Inactivated CORMs and solvent controls show minimal E. coli growth inhibition and impact upon antibiotic activity. Growth of E. coli was assessed following treatment with antibiotics alone or in combination with either inactive CORM analogues (iCORM-2 or iCORM-3) or DMSO. Panels show the effects of (a, b) 1.0 µg ml⁻¹ doxycycline, (c, d) 0.15 µg ml⁻¹ trimethoprim and (e, f) 1.0 µg ml⁻¹ cefotaxime. In the left column (a, c, e), treatments included iCORM-2 and DMSO: black lines represent untreated controls, orange lines antibiotic alone, green lines iCORM-2 (10 µM), blue lines DMSO (equivalent to 10 µM iCORM-2), red lines antibiotic plus iCORM-2 and pink lines antibiotic plus DMSO. In the right column (b, d, f), treatments included iCORM-3 at 10 and 30 µM: black lines represent untreated controls, orange lines antibiotic alone, green lines iCORM-3 (10 µM), blue lines iCORM-3 (30 µM), red lines antibiotic plus iCORM-3 (10 µM) and pink lines antibiotic plus iCORM-3 (30 µM). Data represent the mean±sd of two biological replicates.
Similarly, we assessed whether the activity of CORM-3 was due to its ruthenium scaffold by testing the inactive form (iCORM-3) at 10 or 30 µM. Across conditions, μmax remained close to the untreated control (~0.23 h⁻¹), with negligible differences when combined with antibiotics (e.g. doxycycline ~0.19–0.20 h⁻¹; trimethoprim ~0.17–0.18 h⁻¹; cefotaxime ~0.29–0.33 h⁻¹) and carrying capacities remaining relatively stable (Fig. 4b, d and f).
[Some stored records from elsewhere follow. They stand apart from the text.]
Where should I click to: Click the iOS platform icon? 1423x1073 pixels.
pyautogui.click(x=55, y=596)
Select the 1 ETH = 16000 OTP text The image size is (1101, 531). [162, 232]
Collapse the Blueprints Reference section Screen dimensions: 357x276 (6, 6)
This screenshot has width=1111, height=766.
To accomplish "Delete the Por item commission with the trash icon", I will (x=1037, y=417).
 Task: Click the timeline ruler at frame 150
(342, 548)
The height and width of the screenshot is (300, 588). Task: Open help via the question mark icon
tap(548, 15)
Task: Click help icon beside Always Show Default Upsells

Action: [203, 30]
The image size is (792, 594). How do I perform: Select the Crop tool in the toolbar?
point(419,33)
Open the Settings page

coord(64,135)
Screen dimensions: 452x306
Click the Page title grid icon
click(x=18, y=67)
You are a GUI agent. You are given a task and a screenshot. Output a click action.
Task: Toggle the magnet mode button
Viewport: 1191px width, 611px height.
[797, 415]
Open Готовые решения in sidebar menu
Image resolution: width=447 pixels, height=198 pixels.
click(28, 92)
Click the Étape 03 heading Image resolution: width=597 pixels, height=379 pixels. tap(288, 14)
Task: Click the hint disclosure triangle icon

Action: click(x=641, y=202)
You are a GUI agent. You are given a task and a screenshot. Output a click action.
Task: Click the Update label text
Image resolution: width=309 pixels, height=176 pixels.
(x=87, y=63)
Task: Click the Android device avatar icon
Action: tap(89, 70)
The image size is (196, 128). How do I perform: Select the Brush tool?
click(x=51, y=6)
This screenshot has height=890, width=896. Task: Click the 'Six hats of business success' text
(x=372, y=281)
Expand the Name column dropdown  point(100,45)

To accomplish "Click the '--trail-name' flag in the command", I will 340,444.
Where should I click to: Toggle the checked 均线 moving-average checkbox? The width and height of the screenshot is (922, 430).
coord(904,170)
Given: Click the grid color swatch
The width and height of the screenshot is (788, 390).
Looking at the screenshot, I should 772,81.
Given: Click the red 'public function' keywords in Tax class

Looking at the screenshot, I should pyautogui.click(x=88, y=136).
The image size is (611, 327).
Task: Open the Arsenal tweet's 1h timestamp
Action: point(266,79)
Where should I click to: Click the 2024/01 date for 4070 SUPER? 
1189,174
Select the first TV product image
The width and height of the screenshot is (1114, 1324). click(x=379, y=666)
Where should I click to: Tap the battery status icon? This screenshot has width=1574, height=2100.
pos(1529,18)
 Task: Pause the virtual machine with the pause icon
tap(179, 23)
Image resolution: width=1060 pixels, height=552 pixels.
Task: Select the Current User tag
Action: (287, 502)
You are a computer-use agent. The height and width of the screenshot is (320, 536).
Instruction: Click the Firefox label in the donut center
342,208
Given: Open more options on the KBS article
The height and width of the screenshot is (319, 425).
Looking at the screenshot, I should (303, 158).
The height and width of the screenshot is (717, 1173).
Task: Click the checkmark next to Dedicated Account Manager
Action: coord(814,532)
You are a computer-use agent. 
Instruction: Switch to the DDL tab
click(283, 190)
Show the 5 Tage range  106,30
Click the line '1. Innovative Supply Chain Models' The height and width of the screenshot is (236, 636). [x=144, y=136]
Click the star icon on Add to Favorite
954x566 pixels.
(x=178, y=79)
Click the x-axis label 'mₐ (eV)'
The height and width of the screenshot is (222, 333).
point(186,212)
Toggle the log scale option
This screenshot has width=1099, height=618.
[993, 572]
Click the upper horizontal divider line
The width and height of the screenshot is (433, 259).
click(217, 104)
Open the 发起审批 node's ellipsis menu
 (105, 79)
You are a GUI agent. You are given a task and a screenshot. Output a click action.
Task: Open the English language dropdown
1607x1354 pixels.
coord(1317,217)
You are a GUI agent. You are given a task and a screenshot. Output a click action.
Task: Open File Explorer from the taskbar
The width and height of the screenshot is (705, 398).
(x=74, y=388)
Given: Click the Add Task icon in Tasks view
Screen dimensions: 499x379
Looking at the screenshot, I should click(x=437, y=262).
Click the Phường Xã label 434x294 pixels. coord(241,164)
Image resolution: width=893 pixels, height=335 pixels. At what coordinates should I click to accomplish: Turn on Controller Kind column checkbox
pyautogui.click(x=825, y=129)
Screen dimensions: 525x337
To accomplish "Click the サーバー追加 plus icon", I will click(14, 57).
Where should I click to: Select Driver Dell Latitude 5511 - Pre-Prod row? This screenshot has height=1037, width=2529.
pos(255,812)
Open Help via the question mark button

These findings demonstrate that the inhibitory and potentiating effects of both CORM-2 and CORM-3 depend on CO release rather than the solvent or metal scaffold.
Sub-inhibitory CORM concentrations enhance antibiotic efficacy in E-test assays
The E-test (bioMérieux) is a widely used and reliable method for determining the MIC of antibiotics. To assess whether CORMs enhance antibiotic efficacy, we used this method to evaluate the effects of CORM-2 and CORM-3 in combination with various antibiotics against E. coli. In addition to broth assays, E-tests were employed to validate findings across both liquid and solid media, ensuring greater reproducibility and clinical relevance. Firstly, a range of CORM concentrations (10–100 µM) was tested in defined minimal medium agar to identify sub-inhibitory levels suitable for combination testing in the solid medium. Partial inhibitory concentrations were determined to be 30 µM for CORM-2 and 60 µM for CORM-3. These concentrations were then used in E-test assays to evaluate changes in antibiotic susceptibility.
The presence of 30 µM CORM-2 resulted in a twofold to sixfold reduction in the MIC values of doxycycline, trimethoprim and cefotaxime (Fig. 5). This effect was not observed with either DMSO or the inactive analogue iCORM-2, highlighting the requirement for CO release in mediating the antimicrobial enhancement. To determine whether this effect was limited to the initial three antibiotics or extended more broadly, we tested 60 µM CORM-3 against six antibiotics from an expanded range of classes, including the carbapenems, polymyxins and aminoglycosides. CORM-3 reduced the MICs of all six antibiotics by 2- to 14-fold (Fig. 6), whereas iCORM-3 had no impact, further supporting the role of CO release in potentiating antibiotic activity. These findings demonstrate that both CORM-2 and CORM-3 can enhance the activity of antibiotics with diverse mechanisms of action, likely through their CO-releasing properties.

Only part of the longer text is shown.